Le modèle catégoriel est plutôt utilisé en médecine psychiatrique et le modèle dimensionnel en psychologie.Dans les courants les plus actuels de la neuropsychologie, les deux composantes sont explorées de façon concomitante, pour une meilleure élaboration du profil cognitif et conatif du sujet. Sur un plan général, le modèle catégoriel par types recoupe en partie seulement celui des traits. Il condense l’information par le regroupement d’individus présentant les mêmes caractéristiques. Le sujet appartient à une catégorie ou classe spécifique, dans une catégorisation limitée.

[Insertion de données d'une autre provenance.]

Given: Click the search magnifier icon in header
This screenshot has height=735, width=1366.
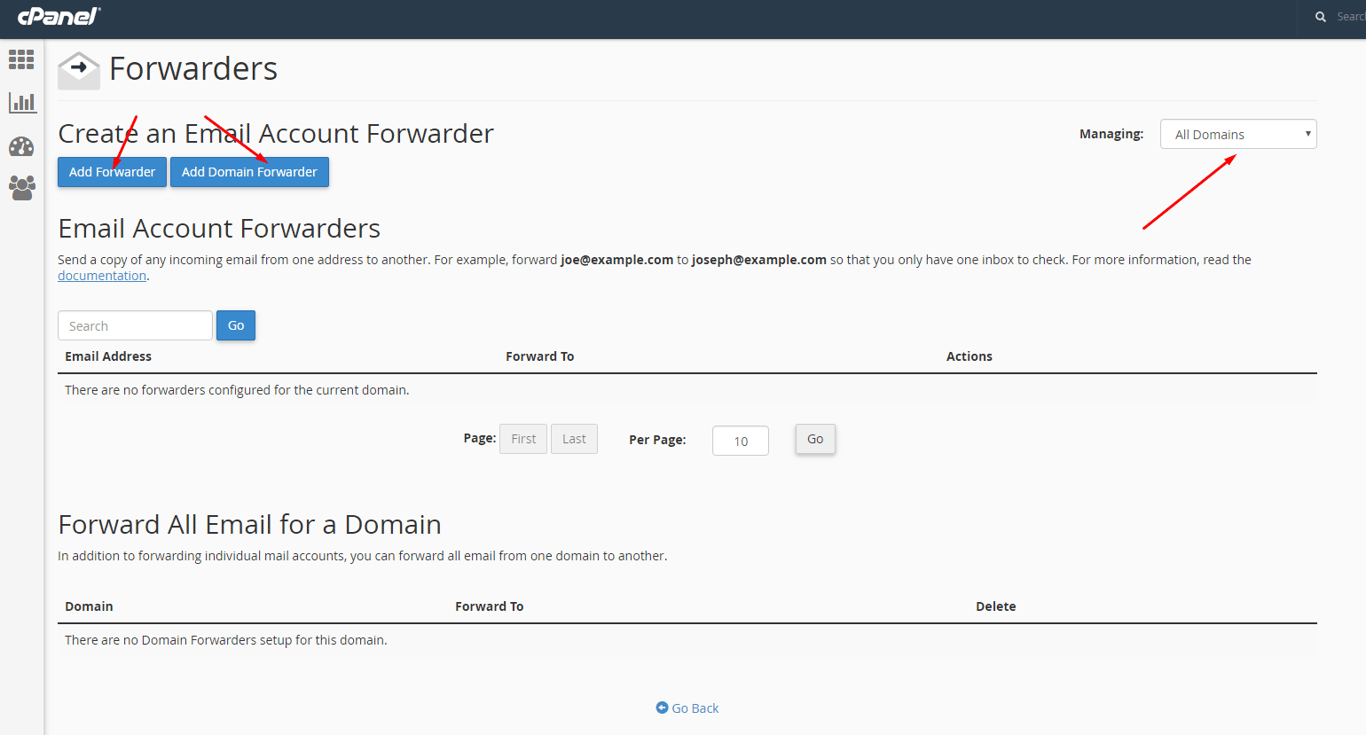Looking at the screenshot, I should click(1321, 17).
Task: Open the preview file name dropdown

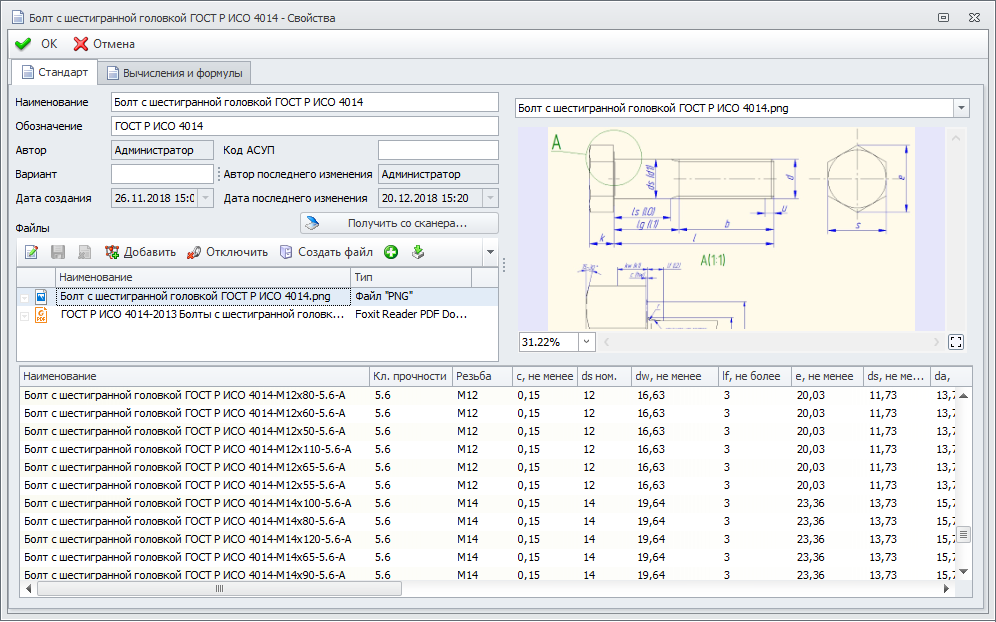Action: 961,108
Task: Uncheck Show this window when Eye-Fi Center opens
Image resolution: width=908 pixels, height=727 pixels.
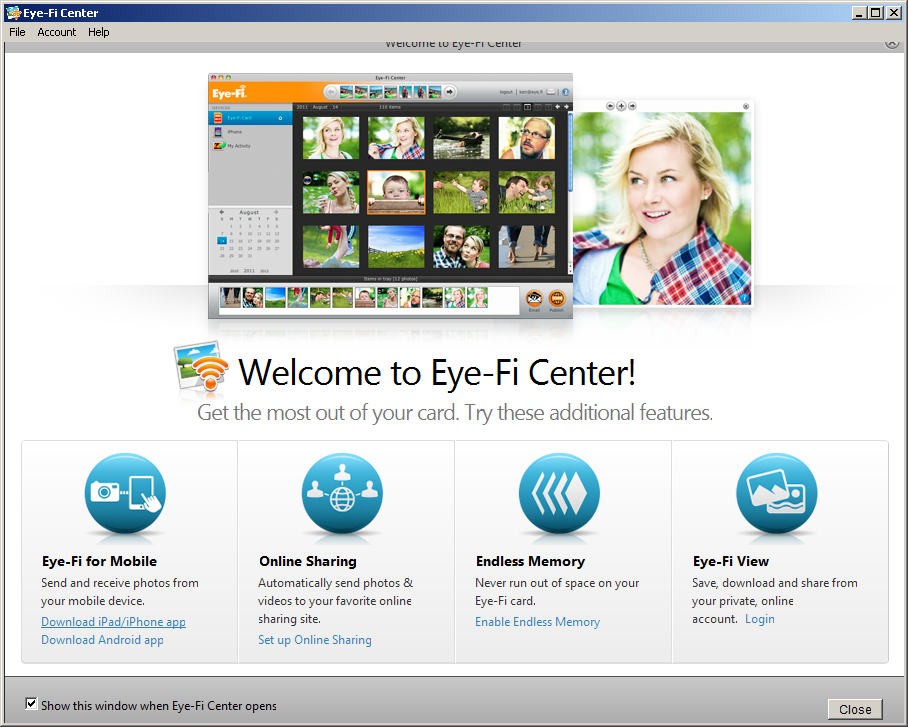Action: tap(32, 704)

L’approche de la personnalité par les « traits » et « types » est un système taxonomique qui permet de décrire des différences significatives entre les individus. Les deux modèles par les types et traits constituent une approche complémentaire à l’observation directe. Le modèle « catégoriel » décrit la personnalité en « types » alors que le modèle « dimensionnel » la décrit en « traits ». La polémique sur les traits porte plutôt sur leur nombre, leur fluctuation de niveau et leur identification spécifique. Au plan consensuel, ce sont des tendances fondamentales du sujet tandis que les habitudes, opinions, compétences et croyances sont des adaptations en fonction des possibles de l’individu. Les traits sont très généraux et abstraits alors que les adaptations sont concrètes et insérées dans un contexte.

Notes
13.

Mécanisme qui permet à un comportement initialisé dans la petite enfance de s’exprimer ou pas du fait de la succession ou l’absence de répétions. On parle de renforcement positif ou négatif.

14.

LE DSM IV (Diagnostic and Statistical Manual - Revision 4) est un outil de classification américain des troubles mentaux.

15.

La comparaison de plusieurs moyennes observées entre-elles, selon un plan expérimental prédéterminé est effectuée avec une analyse de la variance (ANOVA). Le test se base sur une décomposition de la variance en une partie « explicable » et une partie « erreur », supposée distribuée selon la loi normale. Ce test est particulièrement utilisé dans les sciences humaines et sociales et les sciences cognitives.

16.

L’affordance désigne en psychologie la propriété d’un objet ou d’un sujet issue d’une caractéristique qui indique l’utilisation de l'objet ou la spécificité du sujet. L’exemple appliqué à la sécurité routière est constitué par le véhicule de grosse cylindrée qui ne peut donner lieu qu’à un comportement vitesse de la part du conducteur, comme si la caractéristique de l’objet devenait une caractéristique du sujet.